Wadi Rum
Burası Mars Değil, Wadi Rum, Ürdün
Wadi Rum dünyanın en güzel çöllerinden birisidir. Bir zamanlar Nebatiler, Romalılar, Bizanslıların yaşadığı, Haçlı ordularının, Osmanlının izi olan kızıl topraklardır burası. Ay Vadisi olarak da adlandırılan Wadi Rum 720 km2 büyüklüğündedir. Mavi gökyüzünün altında şahit olunan sarının, kahverenginin, turuncunun ve kırmızının tonları inanılmaz olduğu, güneşin açısına göre renk değiştiren kumlar ve kayaların, renkten renge büründüğü bir çöldür.

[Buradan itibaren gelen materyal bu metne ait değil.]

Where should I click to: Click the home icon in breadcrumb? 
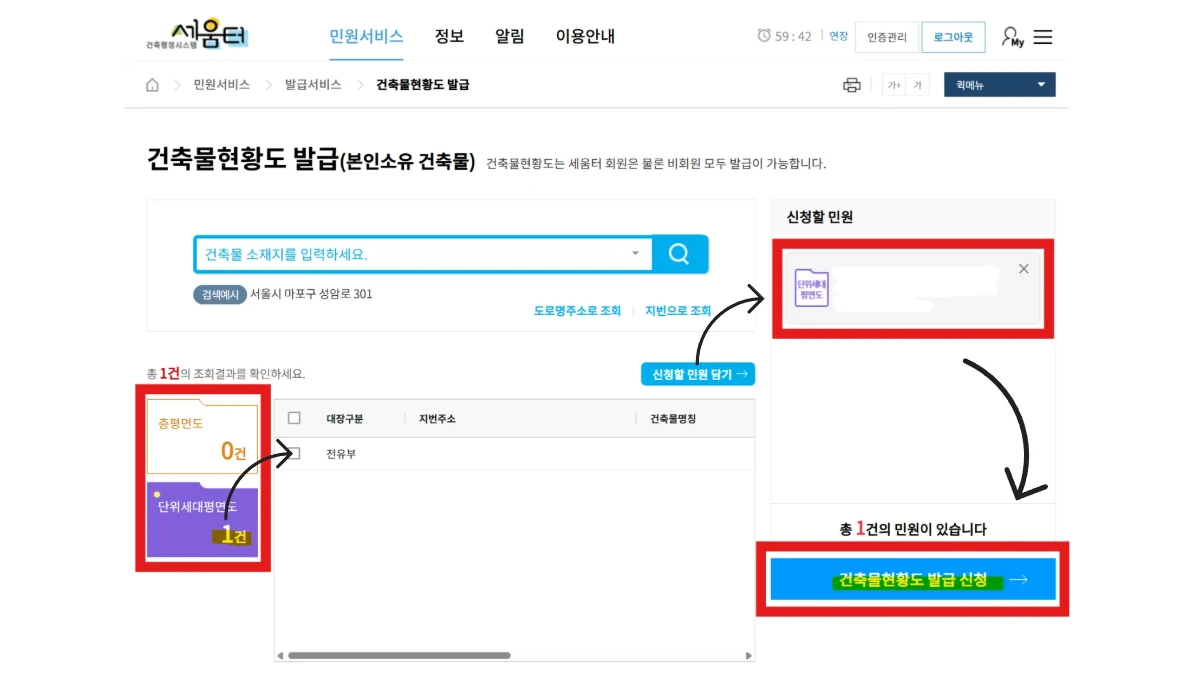coord(152,85)
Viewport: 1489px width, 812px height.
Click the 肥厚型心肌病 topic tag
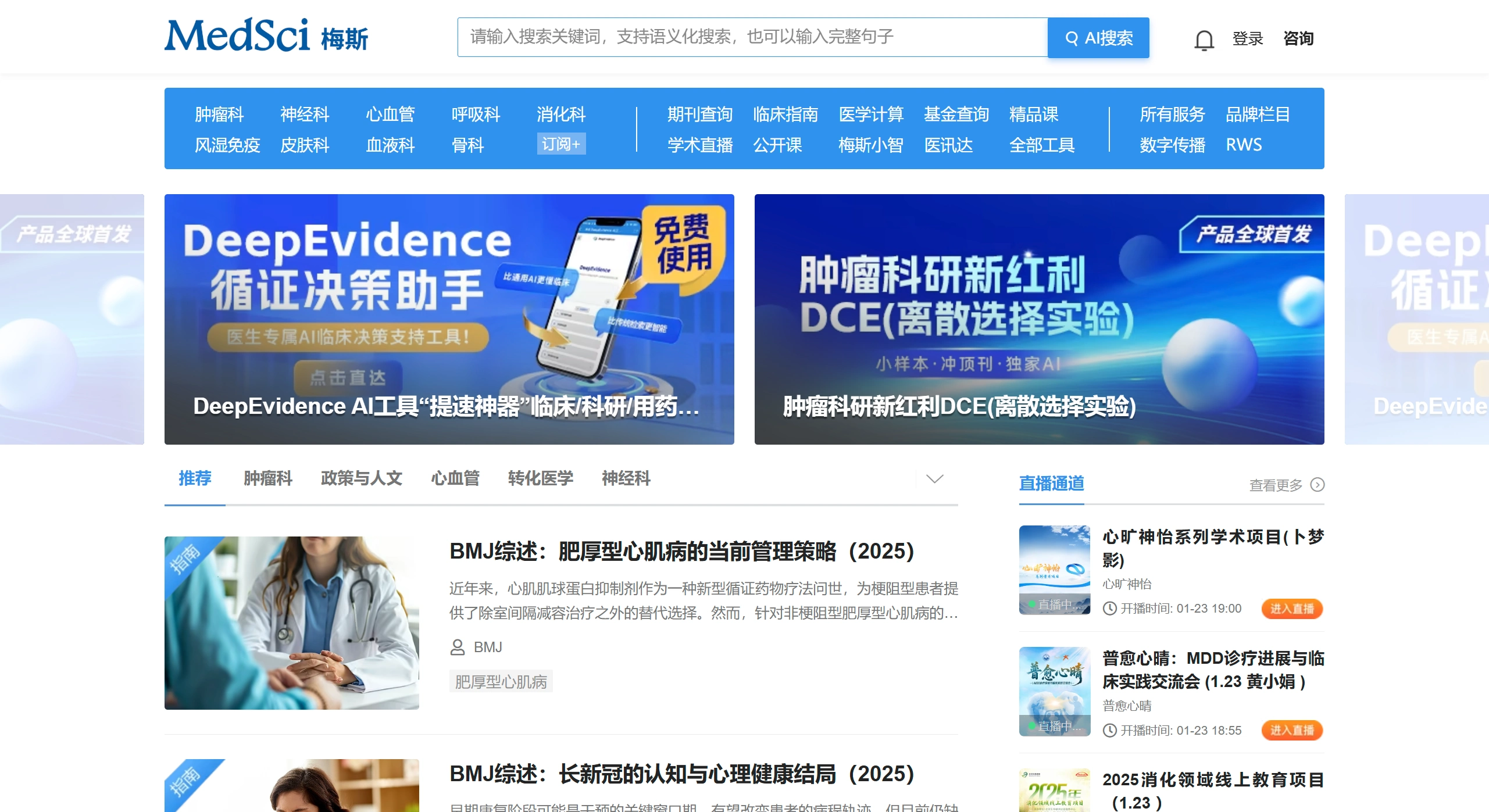501,681
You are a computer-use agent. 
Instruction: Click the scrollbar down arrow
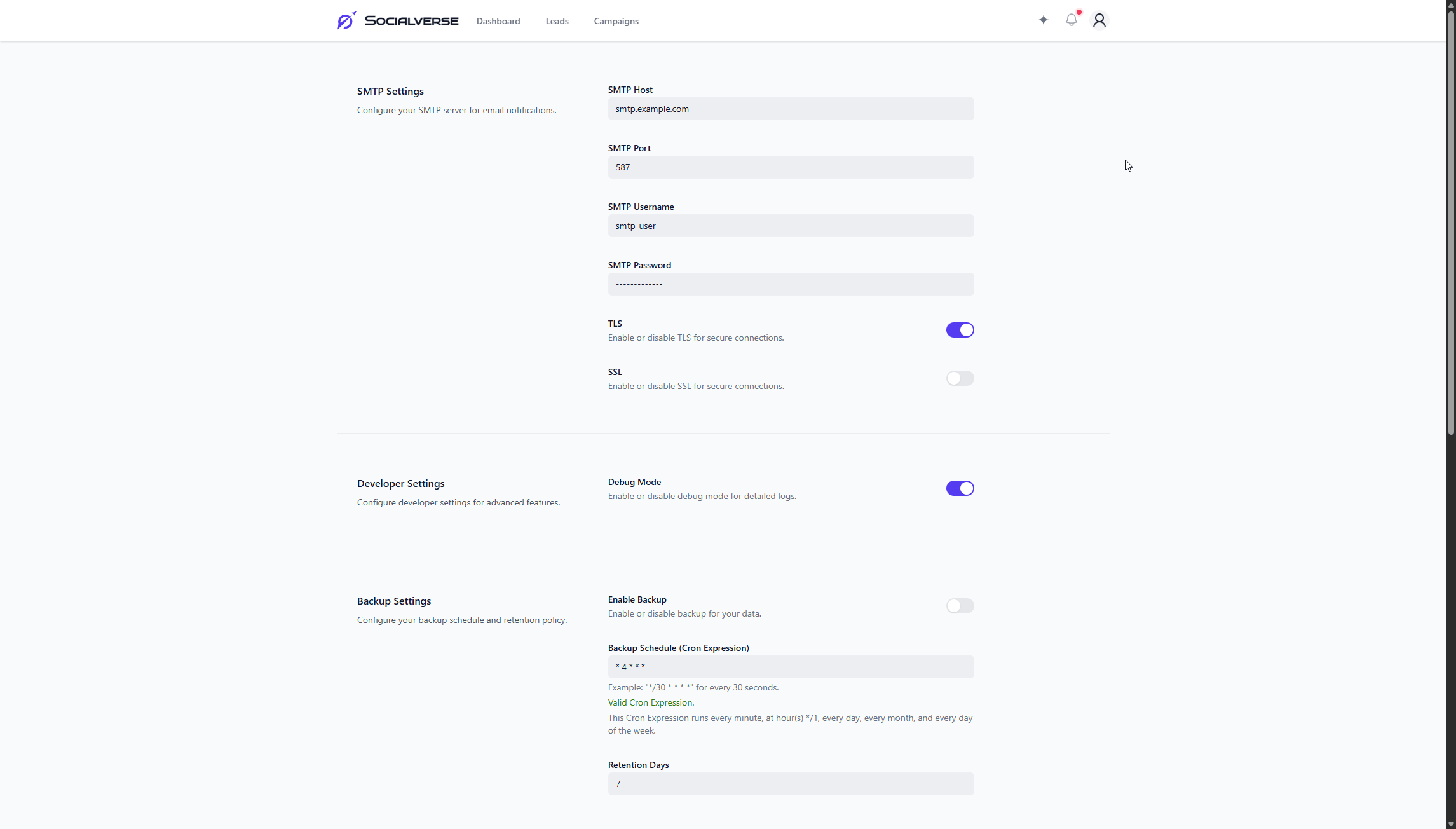tap(1451, 824)
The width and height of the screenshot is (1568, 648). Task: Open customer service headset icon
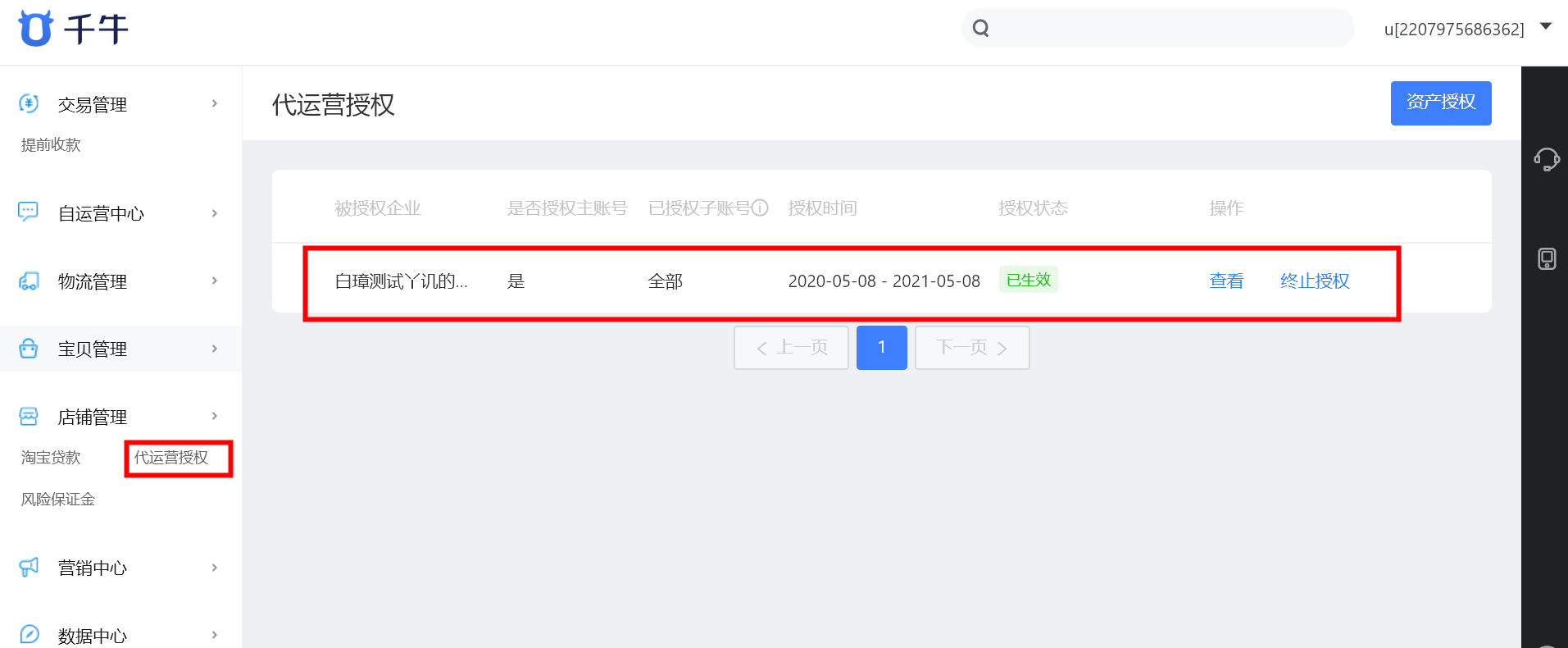tap(1546, 158)

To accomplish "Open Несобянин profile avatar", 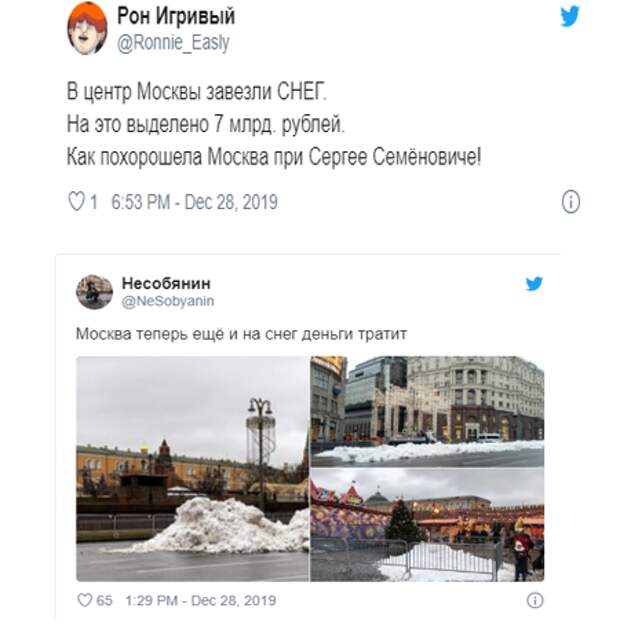I will point(94,292).
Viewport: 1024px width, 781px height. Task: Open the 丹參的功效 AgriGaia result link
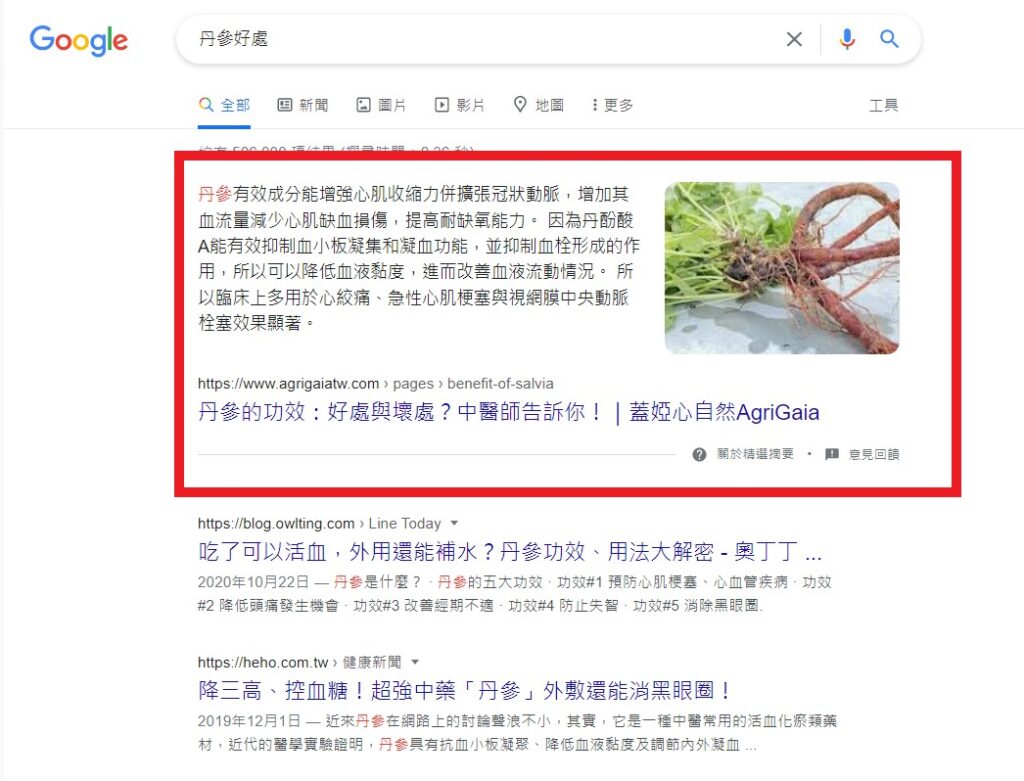click(x=508, y=412)
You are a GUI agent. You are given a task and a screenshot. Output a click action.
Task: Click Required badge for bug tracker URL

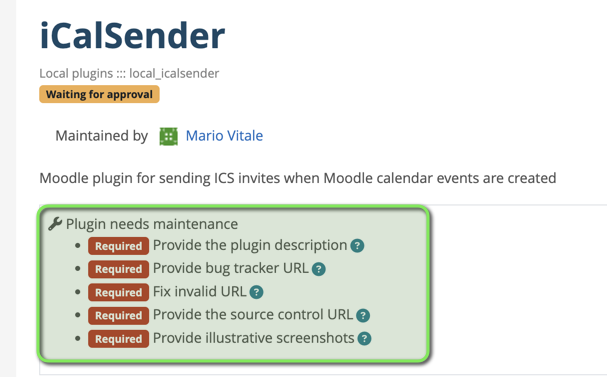point(118,269)
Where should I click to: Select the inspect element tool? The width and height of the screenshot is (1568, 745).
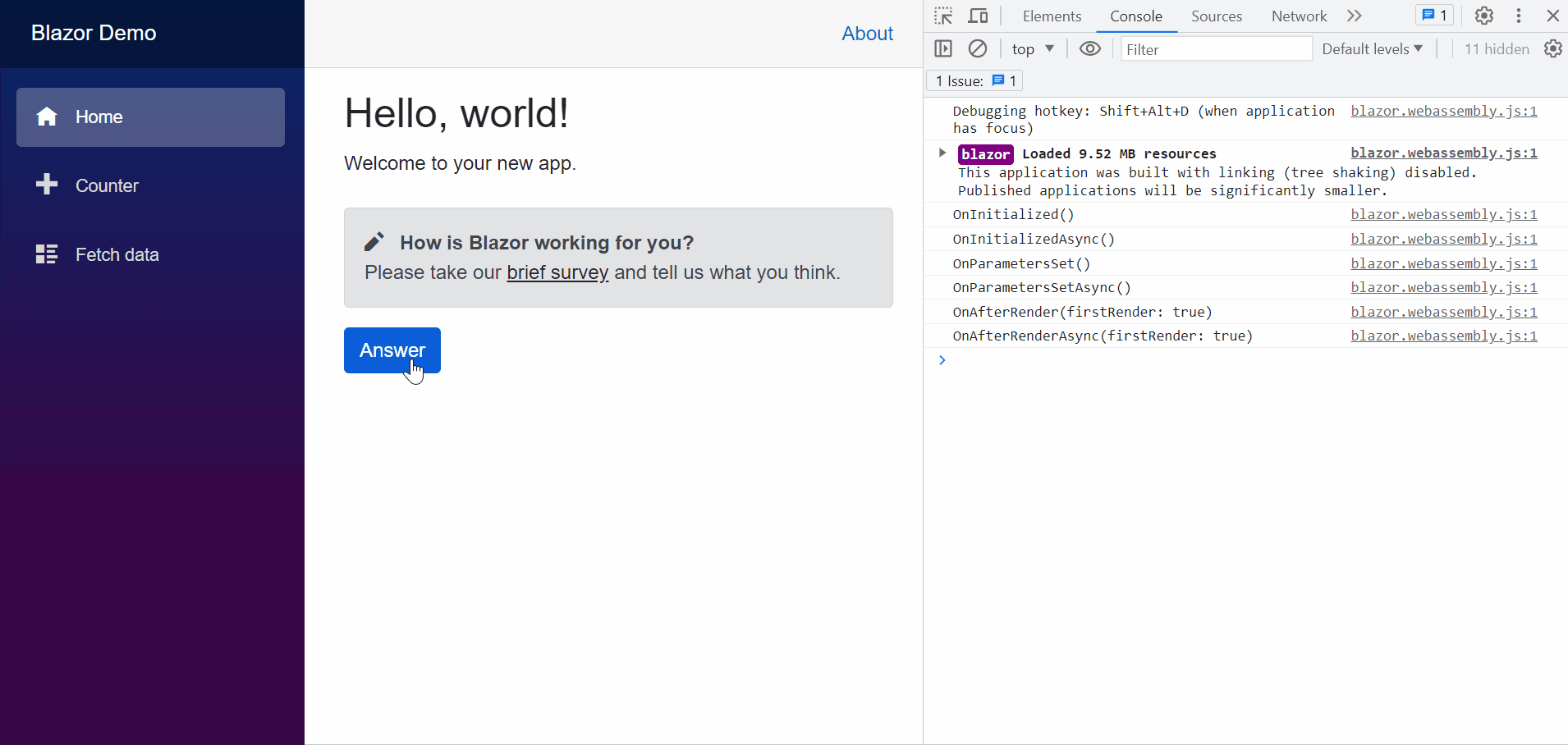(x=942, y=16)
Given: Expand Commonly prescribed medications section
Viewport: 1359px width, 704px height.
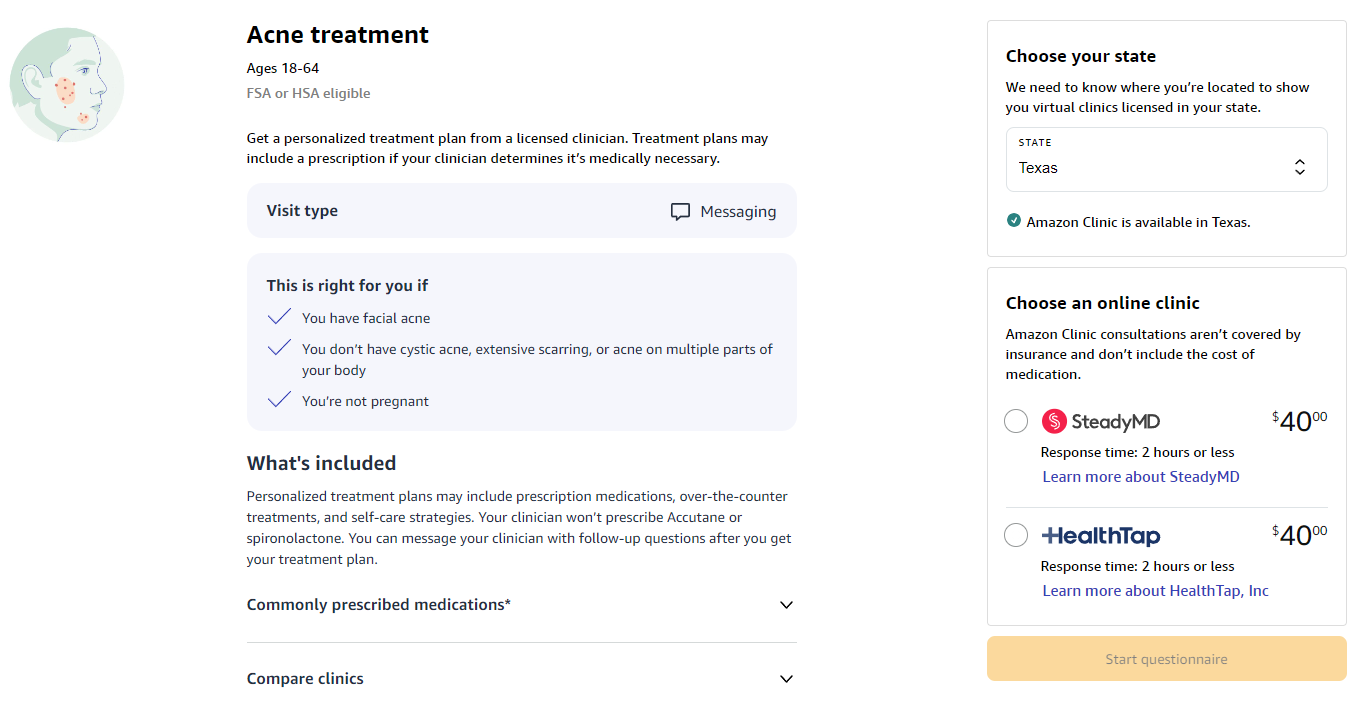Looking at the screenshot, I should click(521, 605).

Güneş Wadi Rum’un, topraktan fışkırırcasına yükselen dağlarının üstünden kendini göstermeye başlar. Doğa kanunlarını basitçe anlayan Bedeviler, burada sade bir hayat yaşamayı öğrenmişler. Gece yıldızlar altında ve gündüz güneşle rengi ile değişen dik kumtaşı kayalıkları, dağları ile sonsuzmuş gibi görünen gizemli bir çöldür. İnsan bu çölün sessizliğinde kendisini kaybedebilir. Wadi Rum, doğal kemerlerin, mağaraların, dar boğazların ve etkileyici kırmızı kum tepelerinin olduğu bir yerdir. Gerek sahip olduğu 12.000 yıllık eşsiz kültürel zenginliği yanında, etkileyici doğasıyla da benzersizdir. Wadi Rum çok geniş bir alan olup çevrede görülecek kaya köprüleri, mantar kayaları ve buna benzer bir çok görülecek yer bulunmaktadır.
Wadi Rum geçmişte ticaret yollarının kesişim noktasıymış ve buraya bir çok kervan uğruyormuş. Wadi’nin stratejik konuma sahip olmasını Osmanlı Devleti’nin büyük projelerinden biri olan Hicaz Demiryolları’nın buradan geçmesinden de anlıyorsunuz.
Son yıllarda burada çekilen filmler de buranın ününe ün katmış. Ridley Scott’ın yönetmenliğindeki The Martian (Marslı) filmi Wadi Rum’da çekilmiş.
Wadi Rum 1998 yılında Kraliyet Derneği tarafından Korunmuş Alan olarak ilan edilmiş. Aynı zamanda Rum Vadisi, 2011 yılında UNESCO tarafından bir Dünya Mirası olarak ilan edilmiş.
Biz Petra’dan buraya geçtiğimizde Jeep’leri arkasına atlayarak burada bir Çöl Safari yapacağız. Safari sonrası Wadi Rum’da konaklayacağız. Burada Keçe çadır, bedevi çadırı ve Bubble’larda konaklama yapılabiliyor. Biz en farklı ve lüks konaklama olan Bubble’larda konaklama yapacağız. Bu çadırların bir kısmı şeffaf ve buradan gece gökyüzünü görebiliyorsunuz. Wadi Rum’un en önemli özelliklerden birisi karanlığı ve sessizliği olduğu için geceleri de çok özel.
Wadi Rum ve Arabistanlı Lawrence
Esrarengiz İngiliz subayı T.E Lawrence, 1915 yılında Mısır’da görev yapan bir subay iken, Arap kültürüne olan tutkusu nedeniyle bölgedeki Arapları ayaklandırmak üzere bölgeye gönderilmiş bir İngiliz ajanıydı. Burada İngilizlerin Osmanlı’ya karşı mücadelesinde mahalli idarecileri destekleyen Lawrence, 1917-1918 yıllarında Wadi Rum’da kalmıştı. Birinci Dünya Savaşı sırasında Arapların Osmanlı İmparatorluğu’na karşı ayaklanmasına önderlik eden asker ve casus Lawrence’ın hikayesinin anlatıldığı ve bir dönem Türkiye’de yasaklanmış Lawrence of Arabia (1962) filminin bazı bölümleri de burada çekildi.

Lawrance (sağdaki)
Wadi Rum’da güzelliğiyle dikkat çeken bazı kaya oluşumlarına, 20. yüzyıla biçim veren kişilerden biri olan Arabistanlı Lawrence’ın anısına The Seven Pillars of Wisdom adı verilmiş. Bilgeliğin Yedi Sütunu anlamına gelen bu isim, aynı zamanda Lawrence’in yazmış olduğu otobiyografik kitabının adıdır. Oldukça karmaşık kurgu ile yazılmış kitapta, I. Dünya Savaşı esnasında Arapların Osmanlı’ya karşı başkaldırı hareketini ve bu hareketteki İngiliz rolünü anlatılır. Notlarını kaybettiği için Lawrence’in kitabı üç defa yazmak zorunda kaldığı söylenir.